Court: Division of Administrative Hearings, Florida Number: 03-002859RX Visitors: 17
Petitioner: GUIDO PEROU
Respondent: DEPARTMENT OF FINANCIAL SERVICES
Judges: ROBERT E. MEALE
Agency: Department of Financial Services
Locations: Miami, Florida
Filed: Aug. 05, 2003
Status: Closed
DOAH Final Order on Friday, November 7, 2003.
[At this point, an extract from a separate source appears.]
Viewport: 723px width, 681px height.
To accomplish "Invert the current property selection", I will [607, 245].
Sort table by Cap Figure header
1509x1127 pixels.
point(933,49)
Latest Update: Nov. 07, 2003
Summary: The issue is whether Rule 4-211.042(8), Florida Administrative Code, contravenes Section 626.641(2), Florida Statutes, by imposing a waiting period in excess of two years for licensee whose license has been revoked to reapply for licensure.Petitioner failed to show that Rule 4.211.042(8), Florida Administrative Code, enlarges, modifies, or contravenes Section 626.641(2), Florida Statutes.
03-2859

STATE OF FLORIDA

DIVISION OF ADMINISTRATIVE HEARINGS


GUIDO PEROU, )

)

Petitioner, )

)

vs. ) Case No. 03-2859RX

)

DEPARTMENT OF FINANCIAL )

SERVICES, )

)

Respondent. )

)


FINAL ORDER


Robert E. Meale, Administrative Law Judge of the Division of Administrative Hearings, conducted the final hearing in Tallahassee, Florida, on September 22, 2003. The sole witness testified by videoconference from Miami where the court reporter was located. The Administrative Law Judge and attorneys were in

Tallahassee.


APPEARANCES


For Petitioner: Steven M. Malono

Pennington, Moore, Wilkinson, Bell & Dunbar, P.A.

Post Office Box 10095

215 South Monroe Street, Second Floor Tallahassee, Florida 32301


For Respondent: S. Marc Herskovitz

Terry Butler

Department of Financial Services Division of Legal Services

612 Larson Building

200 East Gaines Street Tallahassee, Florida 32399-4260


STATEMENT OF THE ISSUE


The issue is whether Rule 4-211.042(8), Florida Administrative Code, contravenes Section 626.641(2), Florida Statutes, by imposing a waiting period in excess of two years for licensee whose license has been revoked to reapply for licensure.

PRELIMINARY STATEMENT


By Petition for a Determination of the Invalidity of an Existing Rule filed August 5, 2003, Petitioner alleged that Rule 4-211.042(8), Florida Administrative Code, is an invalid exercise of delegated legislative authority because the rule "enlarges, modifies and contravenes" the specific provisions of Section 626.641, Florida Statutes (2002), which is purportedly implemented by the rule. Specifically, the petition alleges that the rule imposes a 15-year waiting period for reapplication following the commission of a specified felony, but the statute requires only a two-year waiting period. The petition also states an additional issue is whether the rule is arbitrary or capricious.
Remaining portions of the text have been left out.